Closed medical record review on 02/11/2014 revealed an eleven year old female, Patient #3, admitted on [DATE] for outpatient surgical procedure Right Knee Arthroscopy under general anesthesia. Record review revealed the patient was discharged on [DATE] at 1030.

Interview on 02/11/2014 at 1554 with the OR Nursing Director revealed "I started the case as the circulator. I did the time out and checked the consent then another RN (name of RN) took over as circulator. I have no memory of a conversation prior to the start of the procedure with the patient's parents. A couple of weeks after the patient was discharged I received a transfer telephone call from (name) our Risk Manager who informed me the patient's Mom had called requesting information about her daughter's surgery. I think it was about the length of surgery, but I'm not sure exactly because I can't recall the conversation. I couldn't answer her questions about the surgery so I had Dr. (name of patient's surgeon) (Physician #1) to call her. I don't remember a complaint, she was pleasant not angry...she was unclear about what had happened in the OR during her daughter's surgery and had questions. She had concern about her daughter's oxygenation and why the machine was not working properly. She was concerned about something Dr. (name of surgeon) (Physician #1) had told her about the anesthesia machine not working properly but I can't remember what it was she wanted to know...No grievance was filed because I didn't think she was filing a grievance. Yes, after we've talked about it I guess she was concerned about the quality of patient care with her daughter during the surgery. I don't know if any follow up has been done with the patient's mother. I don't know if Dr. (name of surgeon) (Physician #1) spoke to her after I asked him to. No, I didn't follow up with him ...I don't know if anyone has followed up with the mother regarding her concerns. I think this mother called twice asking questions about what occurred in the OR while her daughter was there but I only spoke with her once ...I don't know if her concerns were satisfactorily addressed." Interview confirmed the facility staff failed to identify a grievance and provide a written letter of resolution to a complainant.

Interview on 02/11/2014 at 1615 with the Risk Manager revealed "If a patient or family member calls to make a complaint or grievance it is filed in the data base. I do not have a complaint or grievance on file for this patient (#3). A grievance is anytime a patient calls or sends a letter or verbal complaint that can't be resolved at the moment while the patient is still here. When this patient's mother called she said her daughter had been a patient at our facility and had surgery.
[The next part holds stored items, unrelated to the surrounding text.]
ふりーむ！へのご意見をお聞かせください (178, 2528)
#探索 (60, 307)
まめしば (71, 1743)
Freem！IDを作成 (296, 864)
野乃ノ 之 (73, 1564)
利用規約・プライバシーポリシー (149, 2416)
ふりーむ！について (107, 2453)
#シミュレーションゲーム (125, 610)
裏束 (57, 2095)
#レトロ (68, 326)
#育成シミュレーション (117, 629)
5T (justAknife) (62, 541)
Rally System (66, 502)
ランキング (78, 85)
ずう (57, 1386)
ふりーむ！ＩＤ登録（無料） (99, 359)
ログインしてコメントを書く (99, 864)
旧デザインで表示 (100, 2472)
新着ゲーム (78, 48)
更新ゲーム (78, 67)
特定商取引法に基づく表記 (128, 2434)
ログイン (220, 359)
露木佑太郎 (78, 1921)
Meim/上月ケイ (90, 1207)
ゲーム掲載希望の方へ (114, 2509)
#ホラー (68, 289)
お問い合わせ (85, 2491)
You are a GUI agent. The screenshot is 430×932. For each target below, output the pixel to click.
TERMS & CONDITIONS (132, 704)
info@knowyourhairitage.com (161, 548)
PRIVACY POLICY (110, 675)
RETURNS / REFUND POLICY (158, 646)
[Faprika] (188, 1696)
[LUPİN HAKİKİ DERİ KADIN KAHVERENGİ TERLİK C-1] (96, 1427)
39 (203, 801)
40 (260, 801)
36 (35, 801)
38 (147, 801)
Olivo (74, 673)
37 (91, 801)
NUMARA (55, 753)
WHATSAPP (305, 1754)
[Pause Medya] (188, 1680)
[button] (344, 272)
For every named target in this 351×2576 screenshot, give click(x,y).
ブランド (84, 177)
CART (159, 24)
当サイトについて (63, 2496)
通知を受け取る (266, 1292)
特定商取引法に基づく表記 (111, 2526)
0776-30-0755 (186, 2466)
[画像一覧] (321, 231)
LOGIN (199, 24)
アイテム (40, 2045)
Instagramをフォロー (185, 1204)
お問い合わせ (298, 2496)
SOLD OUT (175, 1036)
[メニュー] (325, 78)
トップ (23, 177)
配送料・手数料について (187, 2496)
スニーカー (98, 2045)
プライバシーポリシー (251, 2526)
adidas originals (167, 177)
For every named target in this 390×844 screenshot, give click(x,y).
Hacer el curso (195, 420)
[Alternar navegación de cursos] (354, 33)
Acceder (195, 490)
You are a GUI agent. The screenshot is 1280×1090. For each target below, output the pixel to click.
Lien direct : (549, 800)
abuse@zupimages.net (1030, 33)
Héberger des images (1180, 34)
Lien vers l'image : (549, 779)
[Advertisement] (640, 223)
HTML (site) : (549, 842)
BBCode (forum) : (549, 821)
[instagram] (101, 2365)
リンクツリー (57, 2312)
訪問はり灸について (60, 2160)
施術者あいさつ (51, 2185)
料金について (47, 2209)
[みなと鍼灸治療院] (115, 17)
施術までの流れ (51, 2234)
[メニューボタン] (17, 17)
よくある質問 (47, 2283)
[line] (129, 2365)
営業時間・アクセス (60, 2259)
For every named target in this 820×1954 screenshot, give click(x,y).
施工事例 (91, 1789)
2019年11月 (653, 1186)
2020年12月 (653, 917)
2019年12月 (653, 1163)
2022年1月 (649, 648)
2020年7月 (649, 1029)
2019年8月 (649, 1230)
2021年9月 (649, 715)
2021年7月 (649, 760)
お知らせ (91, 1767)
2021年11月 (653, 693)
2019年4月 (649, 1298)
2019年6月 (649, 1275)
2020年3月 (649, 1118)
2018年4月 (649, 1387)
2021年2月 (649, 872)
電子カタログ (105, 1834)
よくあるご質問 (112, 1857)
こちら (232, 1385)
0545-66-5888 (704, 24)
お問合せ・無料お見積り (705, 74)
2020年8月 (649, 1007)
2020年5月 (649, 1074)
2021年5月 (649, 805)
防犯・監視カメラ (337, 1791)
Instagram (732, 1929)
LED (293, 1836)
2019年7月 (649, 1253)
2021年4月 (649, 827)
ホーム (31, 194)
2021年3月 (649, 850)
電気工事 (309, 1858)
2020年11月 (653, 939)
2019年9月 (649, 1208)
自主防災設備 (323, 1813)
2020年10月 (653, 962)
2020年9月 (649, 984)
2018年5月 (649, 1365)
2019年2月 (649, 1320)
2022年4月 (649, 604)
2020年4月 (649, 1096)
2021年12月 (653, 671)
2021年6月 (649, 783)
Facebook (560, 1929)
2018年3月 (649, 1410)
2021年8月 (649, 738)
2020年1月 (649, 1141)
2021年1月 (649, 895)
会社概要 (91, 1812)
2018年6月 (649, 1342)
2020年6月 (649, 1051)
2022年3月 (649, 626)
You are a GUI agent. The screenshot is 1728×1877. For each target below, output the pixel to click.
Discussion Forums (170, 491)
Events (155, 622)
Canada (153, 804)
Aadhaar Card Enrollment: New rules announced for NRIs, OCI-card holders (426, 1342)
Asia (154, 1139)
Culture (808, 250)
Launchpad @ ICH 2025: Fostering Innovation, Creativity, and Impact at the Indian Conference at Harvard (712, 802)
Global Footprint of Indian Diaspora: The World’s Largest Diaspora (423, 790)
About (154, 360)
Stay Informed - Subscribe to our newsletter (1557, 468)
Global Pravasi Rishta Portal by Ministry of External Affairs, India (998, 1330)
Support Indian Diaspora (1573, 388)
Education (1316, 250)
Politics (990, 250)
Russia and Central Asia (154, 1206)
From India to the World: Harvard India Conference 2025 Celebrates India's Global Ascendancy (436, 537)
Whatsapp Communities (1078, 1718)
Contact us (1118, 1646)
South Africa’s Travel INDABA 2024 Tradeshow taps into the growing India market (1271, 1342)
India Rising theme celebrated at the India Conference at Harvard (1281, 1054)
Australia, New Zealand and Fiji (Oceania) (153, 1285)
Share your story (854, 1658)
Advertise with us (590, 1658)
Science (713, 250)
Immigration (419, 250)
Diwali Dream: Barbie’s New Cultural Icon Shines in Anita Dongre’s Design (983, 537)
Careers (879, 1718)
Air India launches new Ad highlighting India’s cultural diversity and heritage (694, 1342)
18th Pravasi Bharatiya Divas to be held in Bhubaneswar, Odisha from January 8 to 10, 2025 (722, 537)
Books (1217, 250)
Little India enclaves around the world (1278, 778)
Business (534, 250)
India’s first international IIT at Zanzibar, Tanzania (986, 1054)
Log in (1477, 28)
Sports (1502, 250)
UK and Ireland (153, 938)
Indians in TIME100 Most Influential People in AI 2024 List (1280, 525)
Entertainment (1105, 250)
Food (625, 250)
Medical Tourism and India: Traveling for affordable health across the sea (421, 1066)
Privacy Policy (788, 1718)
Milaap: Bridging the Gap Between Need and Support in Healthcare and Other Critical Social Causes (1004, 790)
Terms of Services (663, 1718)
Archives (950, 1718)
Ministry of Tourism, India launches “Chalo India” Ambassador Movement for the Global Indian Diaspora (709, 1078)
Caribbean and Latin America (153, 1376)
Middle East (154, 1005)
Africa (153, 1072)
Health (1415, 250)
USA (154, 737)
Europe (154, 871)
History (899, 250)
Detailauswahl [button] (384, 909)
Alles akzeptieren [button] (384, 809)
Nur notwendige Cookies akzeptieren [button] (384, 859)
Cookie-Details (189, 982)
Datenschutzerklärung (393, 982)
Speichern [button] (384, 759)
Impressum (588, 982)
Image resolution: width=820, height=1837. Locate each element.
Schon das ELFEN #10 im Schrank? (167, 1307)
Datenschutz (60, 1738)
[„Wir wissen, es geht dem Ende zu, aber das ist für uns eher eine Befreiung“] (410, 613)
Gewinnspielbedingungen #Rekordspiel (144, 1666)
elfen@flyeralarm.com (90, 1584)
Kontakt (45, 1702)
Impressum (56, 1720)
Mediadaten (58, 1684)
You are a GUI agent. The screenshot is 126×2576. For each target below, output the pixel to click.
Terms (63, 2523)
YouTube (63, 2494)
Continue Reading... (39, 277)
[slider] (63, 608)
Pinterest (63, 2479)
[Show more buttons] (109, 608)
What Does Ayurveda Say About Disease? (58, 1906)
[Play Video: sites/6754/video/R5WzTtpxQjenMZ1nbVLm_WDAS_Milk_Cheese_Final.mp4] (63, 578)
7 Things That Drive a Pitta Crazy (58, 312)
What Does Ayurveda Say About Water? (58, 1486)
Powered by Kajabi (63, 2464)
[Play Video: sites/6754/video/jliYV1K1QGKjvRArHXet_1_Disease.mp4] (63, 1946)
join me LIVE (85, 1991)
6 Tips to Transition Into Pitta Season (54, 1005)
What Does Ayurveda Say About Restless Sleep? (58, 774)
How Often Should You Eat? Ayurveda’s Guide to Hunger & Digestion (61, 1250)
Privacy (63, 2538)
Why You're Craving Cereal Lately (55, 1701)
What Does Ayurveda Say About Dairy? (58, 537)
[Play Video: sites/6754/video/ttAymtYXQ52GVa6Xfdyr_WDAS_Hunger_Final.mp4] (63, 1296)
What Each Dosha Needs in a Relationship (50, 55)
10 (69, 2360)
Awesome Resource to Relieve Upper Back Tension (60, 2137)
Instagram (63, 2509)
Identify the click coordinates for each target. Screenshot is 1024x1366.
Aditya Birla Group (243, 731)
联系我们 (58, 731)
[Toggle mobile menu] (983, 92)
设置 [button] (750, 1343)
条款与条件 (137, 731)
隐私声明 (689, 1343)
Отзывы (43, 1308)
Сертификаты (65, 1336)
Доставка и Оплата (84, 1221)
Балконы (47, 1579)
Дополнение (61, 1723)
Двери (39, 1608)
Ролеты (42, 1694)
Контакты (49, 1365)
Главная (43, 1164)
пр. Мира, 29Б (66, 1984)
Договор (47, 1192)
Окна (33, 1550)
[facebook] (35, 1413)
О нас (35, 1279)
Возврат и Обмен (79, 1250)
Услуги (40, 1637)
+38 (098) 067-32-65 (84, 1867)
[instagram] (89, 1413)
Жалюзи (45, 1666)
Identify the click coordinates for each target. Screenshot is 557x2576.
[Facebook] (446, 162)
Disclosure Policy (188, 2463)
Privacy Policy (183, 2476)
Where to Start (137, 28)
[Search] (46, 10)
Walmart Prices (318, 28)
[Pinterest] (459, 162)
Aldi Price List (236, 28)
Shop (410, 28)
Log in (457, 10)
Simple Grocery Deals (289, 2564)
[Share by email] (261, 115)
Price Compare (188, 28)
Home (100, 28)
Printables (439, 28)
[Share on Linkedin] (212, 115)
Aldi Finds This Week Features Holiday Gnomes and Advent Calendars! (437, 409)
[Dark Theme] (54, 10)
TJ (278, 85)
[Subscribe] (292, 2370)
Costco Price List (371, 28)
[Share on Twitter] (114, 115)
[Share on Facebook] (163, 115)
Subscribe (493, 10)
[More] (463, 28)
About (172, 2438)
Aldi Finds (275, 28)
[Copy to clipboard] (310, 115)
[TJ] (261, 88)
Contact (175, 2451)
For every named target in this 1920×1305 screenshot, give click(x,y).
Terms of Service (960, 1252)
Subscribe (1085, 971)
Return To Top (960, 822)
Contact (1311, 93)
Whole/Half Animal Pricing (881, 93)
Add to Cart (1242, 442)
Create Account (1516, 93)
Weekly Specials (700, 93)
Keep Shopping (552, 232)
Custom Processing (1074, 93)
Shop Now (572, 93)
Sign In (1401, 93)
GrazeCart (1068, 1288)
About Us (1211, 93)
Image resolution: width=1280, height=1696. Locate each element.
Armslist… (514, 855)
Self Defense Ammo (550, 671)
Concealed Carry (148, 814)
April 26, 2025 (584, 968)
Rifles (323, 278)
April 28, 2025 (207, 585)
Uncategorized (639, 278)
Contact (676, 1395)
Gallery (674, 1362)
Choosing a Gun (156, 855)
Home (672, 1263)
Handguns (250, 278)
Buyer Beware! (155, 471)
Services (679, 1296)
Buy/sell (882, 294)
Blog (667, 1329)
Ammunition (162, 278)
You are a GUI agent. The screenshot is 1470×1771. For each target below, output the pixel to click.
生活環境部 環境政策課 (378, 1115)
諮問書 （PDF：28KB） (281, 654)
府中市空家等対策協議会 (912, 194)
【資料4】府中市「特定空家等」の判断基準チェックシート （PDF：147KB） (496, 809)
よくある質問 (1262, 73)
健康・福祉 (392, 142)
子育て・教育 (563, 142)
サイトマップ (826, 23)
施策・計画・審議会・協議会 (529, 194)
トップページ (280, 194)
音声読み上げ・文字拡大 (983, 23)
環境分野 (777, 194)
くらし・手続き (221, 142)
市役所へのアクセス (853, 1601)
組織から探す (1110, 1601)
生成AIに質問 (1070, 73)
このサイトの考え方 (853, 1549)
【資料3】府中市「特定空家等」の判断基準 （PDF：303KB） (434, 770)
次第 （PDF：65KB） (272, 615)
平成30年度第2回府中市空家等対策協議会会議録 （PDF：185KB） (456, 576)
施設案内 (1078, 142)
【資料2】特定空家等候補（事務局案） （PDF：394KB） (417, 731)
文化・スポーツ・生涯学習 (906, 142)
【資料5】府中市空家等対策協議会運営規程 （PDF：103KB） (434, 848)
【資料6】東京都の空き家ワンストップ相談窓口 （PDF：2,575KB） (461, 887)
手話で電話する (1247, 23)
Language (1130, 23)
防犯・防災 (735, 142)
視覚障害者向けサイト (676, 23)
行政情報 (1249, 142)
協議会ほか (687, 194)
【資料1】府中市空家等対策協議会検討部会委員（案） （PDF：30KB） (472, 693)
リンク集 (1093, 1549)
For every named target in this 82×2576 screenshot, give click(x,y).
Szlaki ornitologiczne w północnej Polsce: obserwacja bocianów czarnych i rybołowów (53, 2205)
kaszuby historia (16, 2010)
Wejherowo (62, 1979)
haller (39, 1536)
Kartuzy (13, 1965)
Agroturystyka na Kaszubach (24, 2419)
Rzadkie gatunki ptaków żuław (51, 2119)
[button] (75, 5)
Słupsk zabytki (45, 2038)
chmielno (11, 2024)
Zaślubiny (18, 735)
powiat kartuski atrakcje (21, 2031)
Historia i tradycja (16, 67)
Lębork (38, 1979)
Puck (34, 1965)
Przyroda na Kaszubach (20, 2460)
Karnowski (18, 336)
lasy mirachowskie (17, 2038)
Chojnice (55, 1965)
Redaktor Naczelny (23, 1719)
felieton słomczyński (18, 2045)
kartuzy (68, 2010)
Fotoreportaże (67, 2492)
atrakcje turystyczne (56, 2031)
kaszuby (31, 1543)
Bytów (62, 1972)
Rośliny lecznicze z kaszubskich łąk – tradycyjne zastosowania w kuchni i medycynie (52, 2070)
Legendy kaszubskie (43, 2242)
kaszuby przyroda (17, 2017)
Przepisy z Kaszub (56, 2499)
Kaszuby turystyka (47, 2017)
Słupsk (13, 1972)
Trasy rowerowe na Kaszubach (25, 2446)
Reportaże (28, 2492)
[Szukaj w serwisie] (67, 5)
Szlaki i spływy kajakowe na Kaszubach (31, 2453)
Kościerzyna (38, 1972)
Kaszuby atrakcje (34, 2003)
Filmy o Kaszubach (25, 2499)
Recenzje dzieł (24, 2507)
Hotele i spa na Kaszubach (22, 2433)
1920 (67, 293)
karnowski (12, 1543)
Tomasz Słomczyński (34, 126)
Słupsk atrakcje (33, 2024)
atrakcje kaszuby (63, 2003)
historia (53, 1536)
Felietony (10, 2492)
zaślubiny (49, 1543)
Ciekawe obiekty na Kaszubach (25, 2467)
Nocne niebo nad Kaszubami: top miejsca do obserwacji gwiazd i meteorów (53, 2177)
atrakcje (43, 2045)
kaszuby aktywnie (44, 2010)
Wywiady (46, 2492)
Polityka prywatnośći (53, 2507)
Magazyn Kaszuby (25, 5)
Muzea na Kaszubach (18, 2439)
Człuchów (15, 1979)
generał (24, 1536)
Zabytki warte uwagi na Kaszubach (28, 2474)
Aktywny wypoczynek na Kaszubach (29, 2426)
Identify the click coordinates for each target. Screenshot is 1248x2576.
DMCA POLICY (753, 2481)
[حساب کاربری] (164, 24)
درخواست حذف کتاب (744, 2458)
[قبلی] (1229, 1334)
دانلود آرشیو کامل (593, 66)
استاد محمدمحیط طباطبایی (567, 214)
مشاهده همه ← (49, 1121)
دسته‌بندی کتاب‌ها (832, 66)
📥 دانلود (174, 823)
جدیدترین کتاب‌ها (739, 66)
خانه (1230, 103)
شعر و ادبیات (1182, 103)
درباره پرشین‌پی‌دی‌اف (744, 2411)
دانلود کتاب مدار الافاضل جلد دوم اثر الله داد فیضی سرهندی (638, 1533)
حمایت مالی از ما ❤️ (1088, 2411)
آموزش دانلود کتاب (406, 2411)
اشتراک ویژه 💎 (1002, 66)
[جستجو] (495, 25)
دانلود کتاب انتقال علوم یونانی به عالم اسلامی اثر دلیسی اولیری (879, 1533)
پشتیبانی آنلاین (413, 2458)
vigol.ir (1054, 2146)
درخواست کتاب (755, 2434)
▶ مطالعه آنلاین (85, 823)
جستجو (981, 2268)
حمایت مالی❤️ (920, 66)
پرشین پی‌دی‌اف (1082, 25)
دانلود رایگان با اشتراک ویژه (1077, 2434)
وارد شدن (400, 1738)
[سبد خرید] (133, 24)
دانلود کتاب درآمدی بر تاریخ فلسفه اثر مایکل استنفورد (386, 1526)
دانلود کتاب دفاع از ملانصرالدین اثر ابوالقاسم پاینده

She said something happened during the procedure and she wanted someone to explain to her what happened during the procedure. She said after the procedure (name of surgeon) (Physician #1) came out and told her surgery was going to be delayed because her daughter was having a breathing problem. And they were going to have to do an x-ray and that he would come out with an update. He did come back out and told her the problem wasn't with her daughter...I guess it could have been a quality of care issue since she said there was something wrong her mind something went wrong with her daughter's surgery. I referred her to the OR director because I couldn't answer her questions. I don't know what follow up, if any was done...I did not follow up with the patient's mother to see if her issues or concerns had been resolved. I did not file this as a grievance therefore no resolution letter was mailed." Interview confirmed the facility staff failed to identify and investigate a grievance and provide a written letter of resolution to a complainant.